Bitcoin closed above $20,000 on Wednesday for the first time in its lifetime, just as the Federal Reserve decided to preserve its dovish agenda for the coming years.
Again, the two events validated the cryptocurrency’s growing dependence on macroeconomic conditions to decide its market bias.
FED INFLUENCE ON BITCOIN
The BTC/USD exchange rate rose to $20,000 ahead of the Fed meeting’s conclusion, pointing to traders’ anticipation that the central bank would extend its asset purchasing program in a near-zero lending rate environment. The pair later extended its rally to well beyond $22,000 after their expectations came true.
Fed Chairman Jerome Powell held from boosting their bond-purchasing program but introduced guidance to keep it intact for a longer timeframe. He noted that the Federal Open Market Committee would continue to purchase $120 billion worth of debt every month until it achieves maximum employment and sustainable inflation above 2 percent.
Mr. Powell also said that his office would take additional measures, including a shift in bond-buying composition towards longer-dated maturities if needed. That also reduced the possibilities of tapering in the coming monthly sessions.
The move somewhat showed a deteriorating short-term outlook in the US economy, providing investors all the cues to take their capital into perceived safe-havens, benefiting Bitcoin.
NOT A BUBBLE
Bitcoin’s strong move above $22,000 received a further boost from its increasing institutionalization. On Wednesday, the benchmark cryptocurrency paved its way into the UK investment firm Ruffer Investment Management’s balance sheets. They disclosed about $744 million worth of BTC in their reserves.
The news marked another event wherein a big corporation or an investor ventured into Bitcoin against their inflation fears. Earlier, hedge-fund managers Paul Tudor Jones and Stanley Druckenmiller, insurance behemoth Massachusetts Mutual Life Insurance Co., and companies like MicroStrategy and Square invested in the benchmark cryptocurrency.
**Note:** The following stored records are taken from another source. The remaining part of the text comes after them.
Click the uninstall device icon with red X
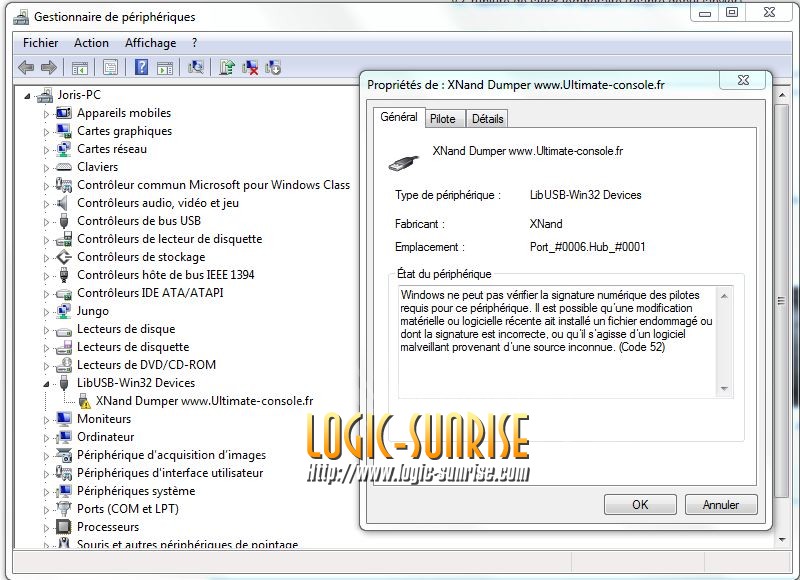This screenshot has width=800, height=580. click(x=250, y=68)
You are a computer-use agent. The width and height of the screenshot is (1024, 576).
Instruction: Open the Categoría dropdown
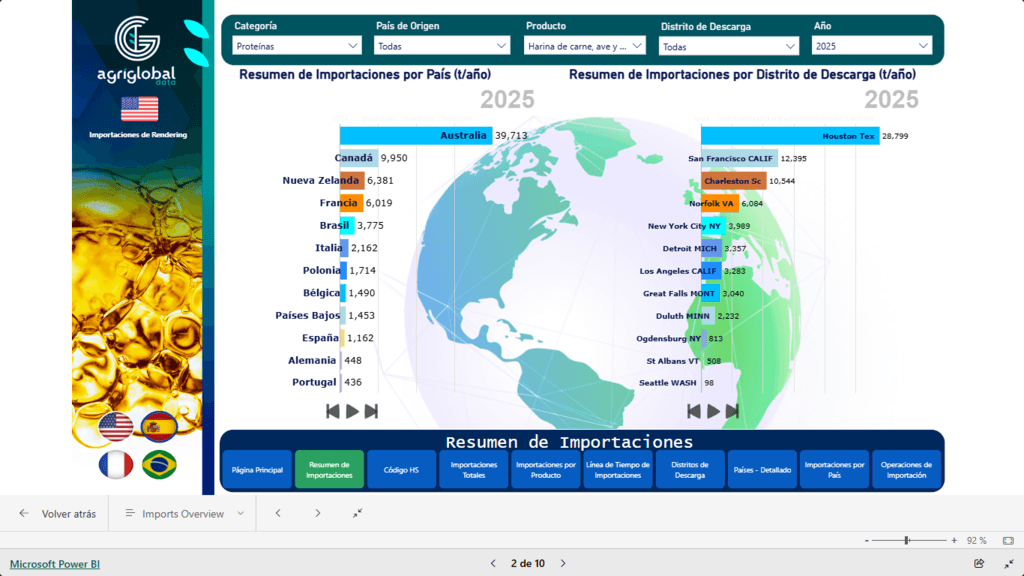tap(297, 46)
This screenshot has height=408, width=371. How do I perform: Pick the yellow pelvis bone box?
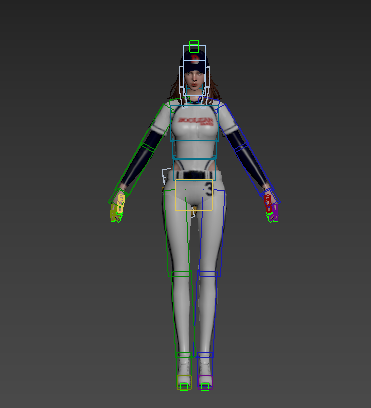194,195
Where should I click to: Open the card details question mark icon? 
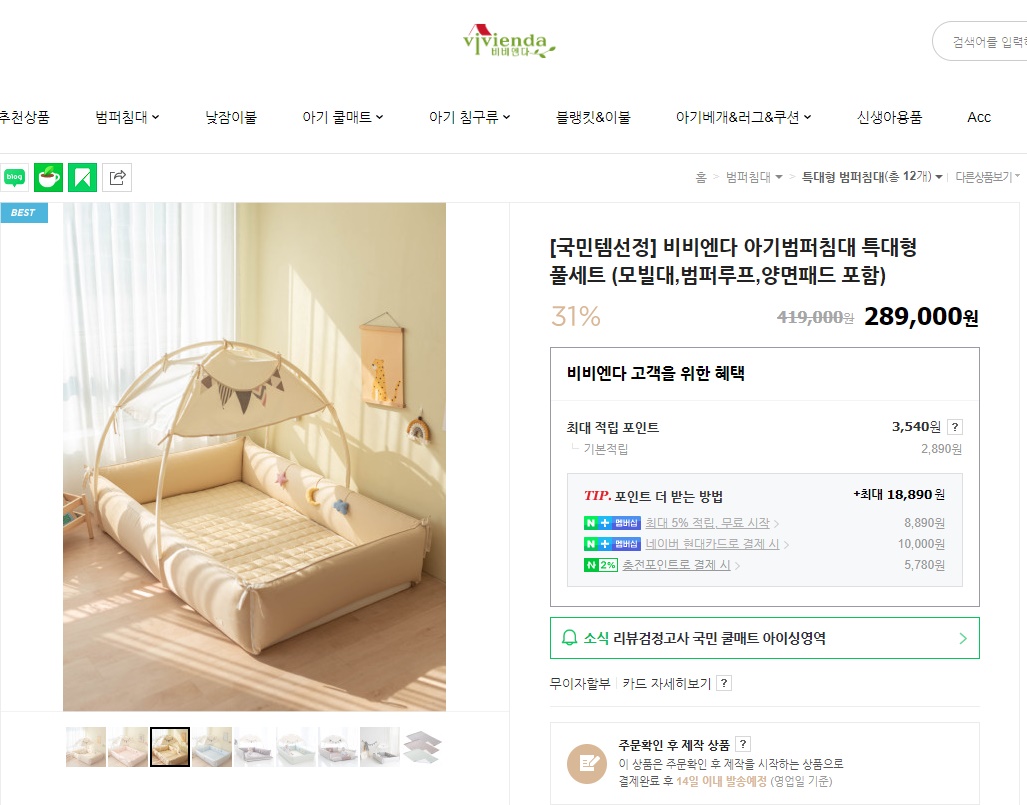tap(724, 683)
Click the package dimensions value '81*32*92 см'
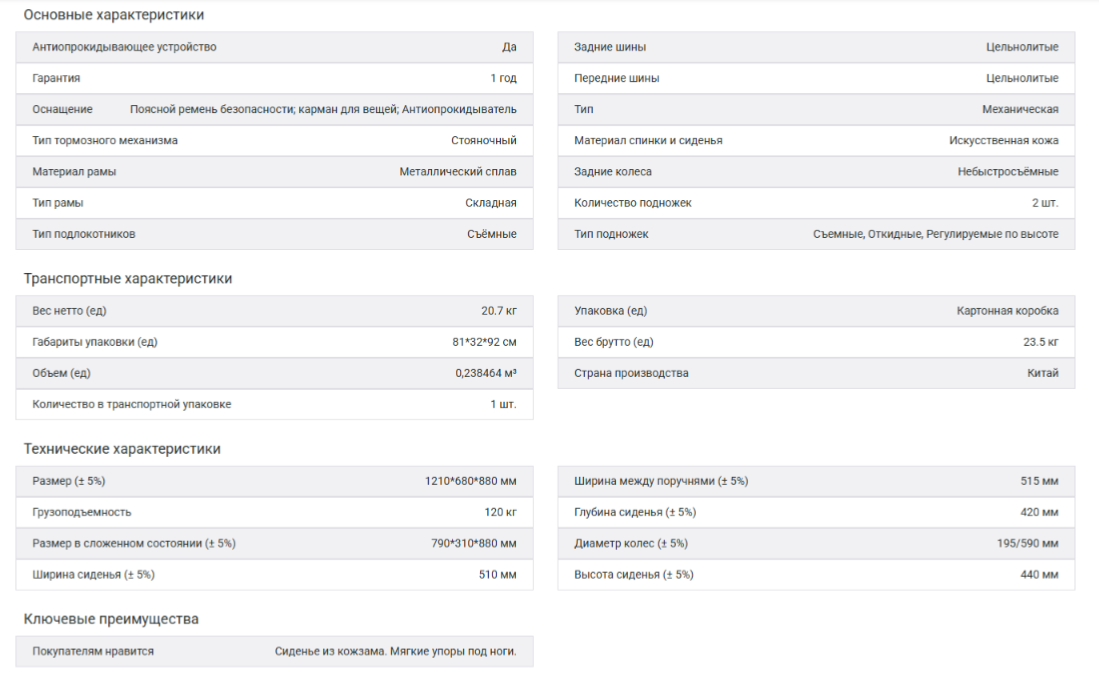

The Fed’s forward outlook gives companies more reasons to allocate a portion of their portfolio to Bitcoin, primarily because the young asset is challenging the safe-haven status-quo ruled by gold. In his latest interview with Bloomberg, Guggenheim Partners CEO Scott Minerd said the Bitcoin price could hit $400,000 if investors start demanding it over their precious metal positions.
“Bitcoin has a lot of the attributes of gold and at the same time has an unusual value in terms of transactions,” he explained.
Bitcoin is up about 204 percent this year.